Mrs. Radley ran screaming into the street that Arthur was killing them all, but when the sheriff arrived he found Boo still sitting in the livingroom, cutting up the Tribune. He was thirty-three years old then.
The more we told Dill about the Radleys, the more he wanted to know, the longer he would stand hugging the light-pole on the corner, the more he would wonder.

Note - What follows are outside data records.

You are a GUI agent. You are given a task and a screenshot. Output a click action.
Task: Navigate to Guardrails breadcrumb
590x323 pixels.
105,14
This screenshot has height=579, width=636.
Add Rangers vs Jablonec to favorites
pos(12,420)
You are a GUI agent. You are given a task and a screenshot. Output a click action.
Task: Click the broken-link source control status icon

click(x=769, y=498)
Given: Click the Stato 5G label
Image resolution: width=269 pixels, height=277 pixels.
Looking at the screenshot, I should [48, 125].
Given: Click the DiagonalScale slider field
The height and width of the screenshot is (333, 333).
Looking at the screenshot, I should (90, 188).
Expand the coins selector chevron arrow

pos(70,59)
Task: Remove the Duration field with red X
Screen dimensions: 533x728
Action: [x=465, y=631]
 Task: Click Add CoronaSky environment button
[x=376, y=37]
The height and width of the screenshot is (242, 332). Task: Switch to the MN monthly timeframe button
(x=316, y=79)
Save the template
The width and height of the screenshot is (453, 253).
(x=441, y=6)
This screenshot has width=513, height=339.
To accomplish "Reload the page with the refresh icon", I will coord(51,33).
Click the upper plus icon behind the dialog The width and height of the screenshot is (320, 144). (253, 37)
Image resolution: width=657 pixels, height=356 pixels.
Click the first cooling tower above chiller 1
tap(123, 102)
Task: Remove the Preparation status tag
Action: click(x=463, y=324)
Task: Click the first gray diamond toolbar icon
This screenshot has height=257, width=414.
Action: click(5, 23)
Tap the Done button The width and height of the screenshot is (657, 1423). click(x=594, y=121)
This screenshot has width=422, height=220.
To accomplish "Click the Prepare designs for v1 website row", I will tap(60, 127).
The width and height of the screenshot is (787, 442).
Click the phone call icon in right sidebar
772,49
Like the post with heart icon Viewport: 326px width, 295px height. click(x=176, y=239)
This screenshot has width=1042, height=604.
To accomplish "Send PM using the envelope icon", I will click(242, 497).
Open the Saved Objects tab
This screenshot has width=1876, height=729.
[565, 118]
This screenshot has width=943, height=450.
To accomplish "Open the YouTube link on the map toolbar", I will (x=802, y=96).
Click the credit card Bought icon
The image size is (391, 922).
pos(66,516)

"Wonder what he does in there," he would murmur . "Looks like he'd just stick his head out the door."
Jem said, "He goes out, all right, when it's pitch dark. Miss Stephanie Crawford said she woke up in the middle of the night one time and saw him looking straight through the window at her... said his head was like a skull lookin' at her. Ain't you ever waked up at night and heard him, Dill? He walks like this-" Jem slid his feet through the gravel. "Why do you think Miss Rachel locks up so tight at night? I've seen his tracks in our back yard many a mornin', and one night I heard him scratching on the back screen, but he was gone time Atticus got there."
"Wonder what he looks like?" said Dill.
Jem gave a reasonable description of Boo: Boo was about six-and-a-half feet tall, judging from his tracks; he dined on raw squirrels and any cats he could catch, that's why his hands were bloodstained- if you ate an animal raw, you could never wash the blood off. There was a long jagged scar that ran across his face; what teeth he had were yellow and rotten; his eyes popped, and he drooled most of the time.
"Let's try to make him come out," said Dill. "I'd like to see what he looks like."
Jem said if Dill wanted to get himself killed, all he had to do was go up and knock on the front door.